Translation Over Convergence

When vocabularies meet — across contributors in one graph, or across graphs that interoperate — the project's response is translation rather than convergence. Both edges land in the graph as distinct claims; a facilitating agent interprets between the vocabularies rather than normalizing them into a shared ontology.

Why It Is Held

Convergence and translation are two different answers to the same question — whose vocabulary wins? — and the costs of each are not equivalent. Convergence answers by flattening: the normalized vocabulary wins, contributor distinctions dissolve into the merged terms, and the participants who shaped the shared ontology acquire natural authority over everyone who arrives later. Translation answers by keeping each vocabulary intact: critiques::[[X]] and challenges::[[X]] stay as distinct predicates, and the agent reading across them interprets without collapsing.

The three costs of convergence are structural properties of the move, not contingent failure modes. Consensus creates priesthoods — newcomers face a choice between learning an ontology they did not shape or going elsewhere to form a parallel community with its own language. Standardized language becomes dogma — a vocabulary fixed by authority stops evolving with the understanding of practitioners doing the work. Flattening destroys encoded meaning — merging three distinct predicates that each preserved a different distinction produces a term less precise than any of the originals. Translation avoids all three by leaving the distinctions in place and carrying the interpretive work at the reading layer instead.

Translation is operationally viable because agents that read author-declared edges can already see the structure the predicates encode. When critiques:: and challenges:: both appear, an agent does not need to pick one — it can traverse both and present the distinction to a reader who may care about it. The cost of keeping both is local (one more predicate in the vocabulary, one glossary entry naming the distinction); the cost of flattening them is global (every node using either loses its original distinction). The asymmetry makes translation the cheap move, not the disciplined one.

What It Asks

Agents working across vocabularies act as translators, not extractors. When an agent mediates between a graph and a human contributor, the agent's role is to read what the author declared and interpret it — not to infer edges the author did not declare or rewrite edges the author did.

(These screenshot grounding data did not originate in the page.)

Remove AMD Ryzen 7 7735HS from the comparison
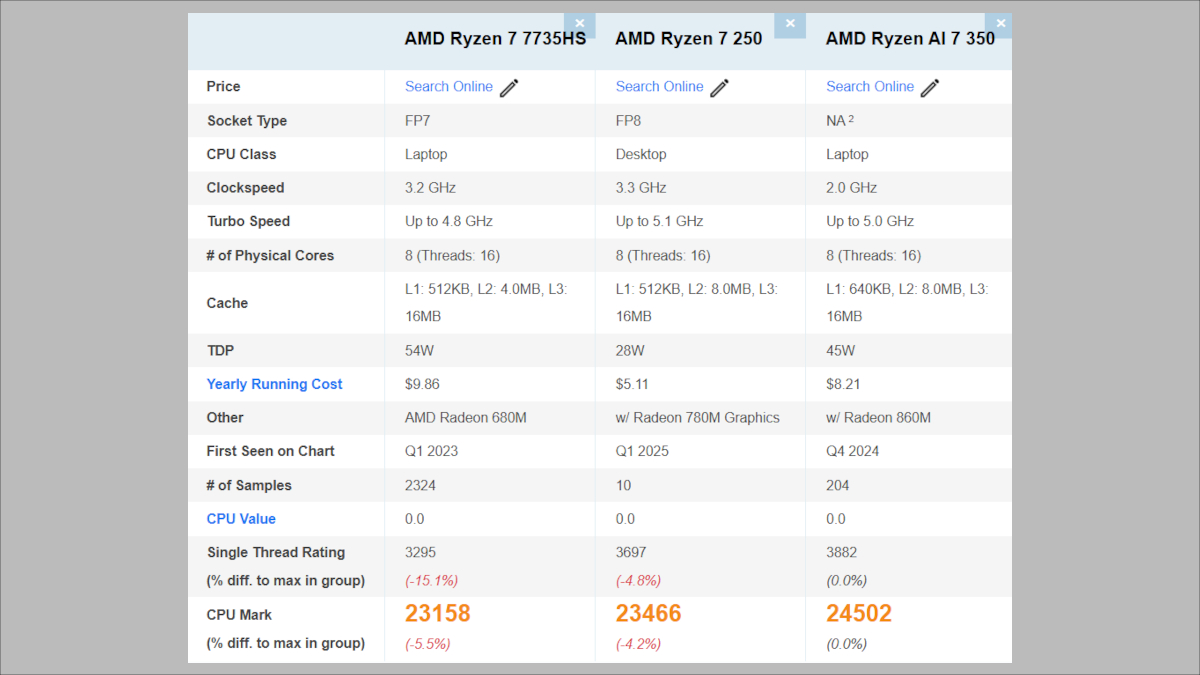Image resolution: width=1200 pixels, height=675 pixels. pyautogui.click(x=579, y=23)
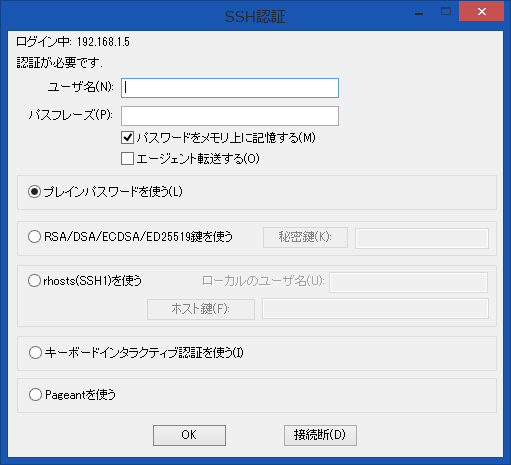
Task: Click the 接続断(D) disconnect button
Action: point(320,435)
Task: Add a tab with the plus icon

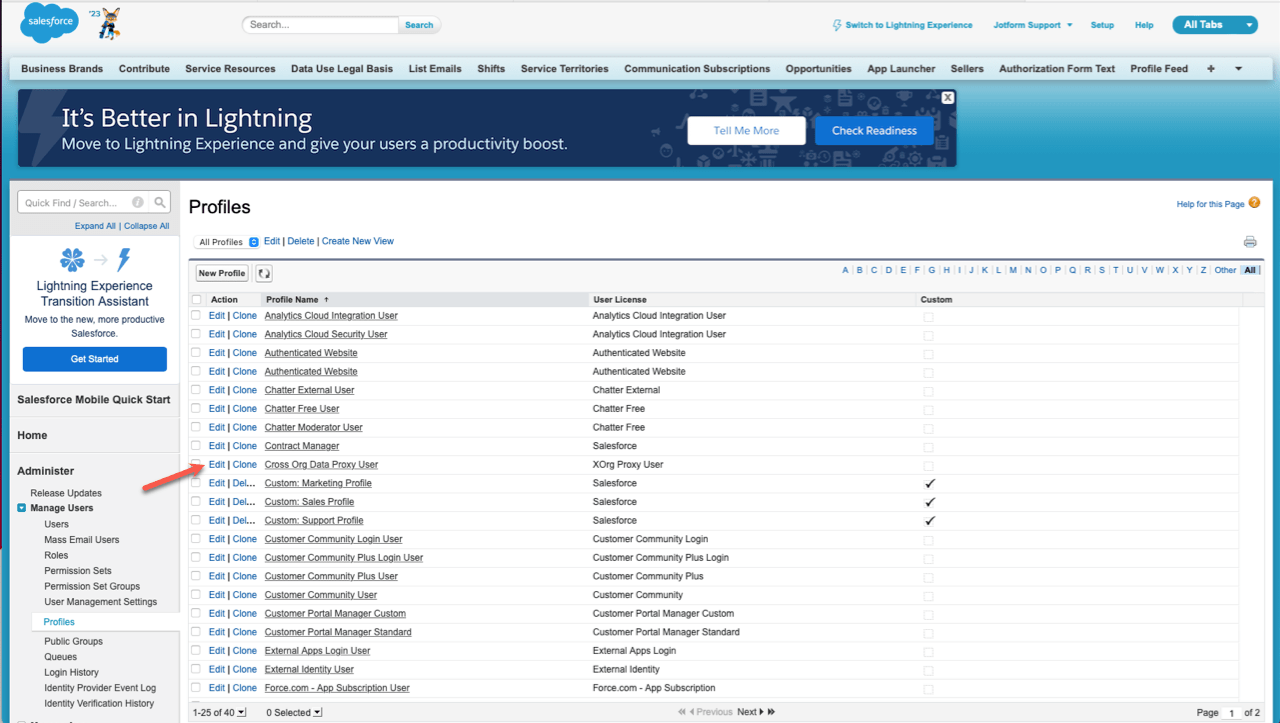Action: (x=1211, y=69)
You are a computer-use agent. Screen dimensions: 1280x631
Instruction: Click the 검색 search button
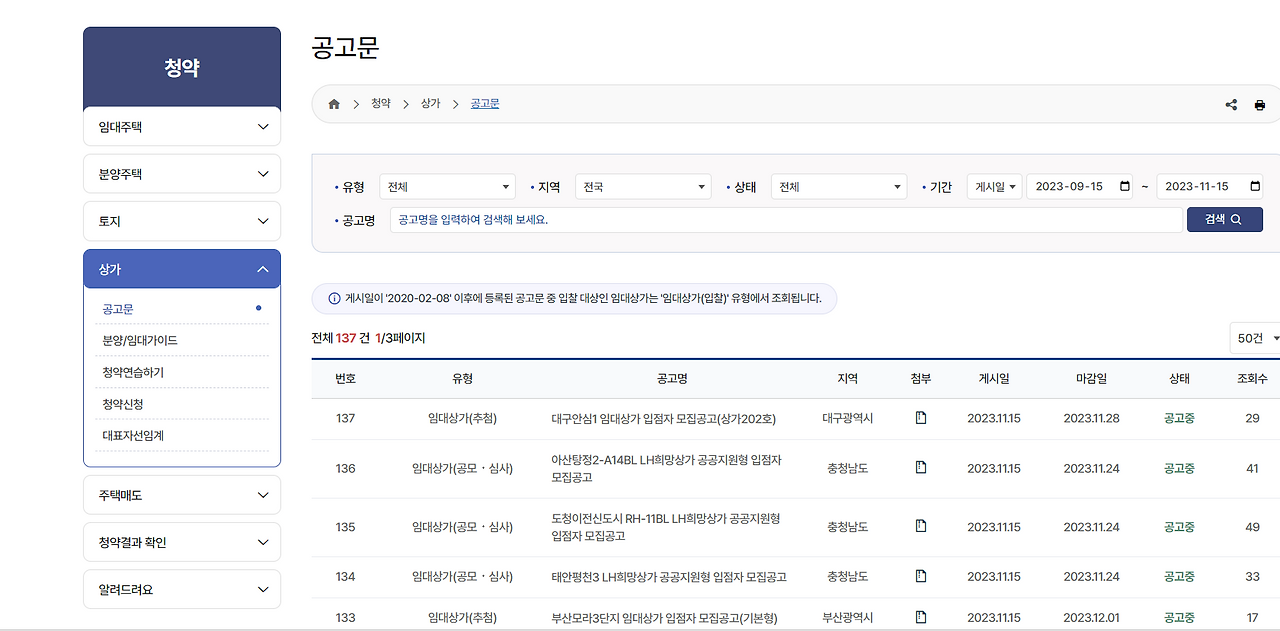tap(1224, 219)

Reviews flag normalization attempts. When a reviewer proposes rewriting a predicate to "the standard term," or merging predicates whose distinctions are load-bearing to the contributors who use them, the suggestion is treated as a vocabulary-arbitration move that needs authorization rather than a hygiene improvement.

Cross-system interop adds translation layers rather than shared vocabularies. When the graph connects to another graph whose predicates differ, the response is a translation document — a gloss naming the correspondence and the distinction each side preserved — rather than schema alignment. The connected graphs stay sovereign; the translation layer between them is what makes mutual intelligibility possible.

New predicates that arrive with new contributors are treated as translation candidates, not hygiene problems. A predicate unique to the contributor's tradition enters the local vocabulary and sits alongside existing predicates that overlap in meaning; a glossary entry documents the distinction the new predicate preserves.

Drift Recognition

The stance has drifted when agent workflows start normalizing predicates at read time. An agent summarizing the graph that silently maps critiques:: and challenges:: to a canonical disagrees_with:: has converged; an agent that presents both and names the distinction has translated. The change is usually invisible in any single output but accumulates across summarization passes until the graph a reader reconstructs from agent summaries is simpler than the graph the contributors actually wrote.

Cross-system handoffs that reach for a shared language rather than a translation layer are a louder signal. When two graphs propose to interoperate by agreeing on a shared ontology rather than by documenting the translation between their respective ontologies, flattening has already begun; the agreement's scope is the measure of what gets erased.

A review cadence in which normalization suggestions go unchallenged is subtler drift. The reviewer's preference for the canonical predicate is not flagged as vocabulary arbitration; the contributor's distinct predicate gets rewritten silently; the local vocabulary shrinks without any explicit decision to shrink it.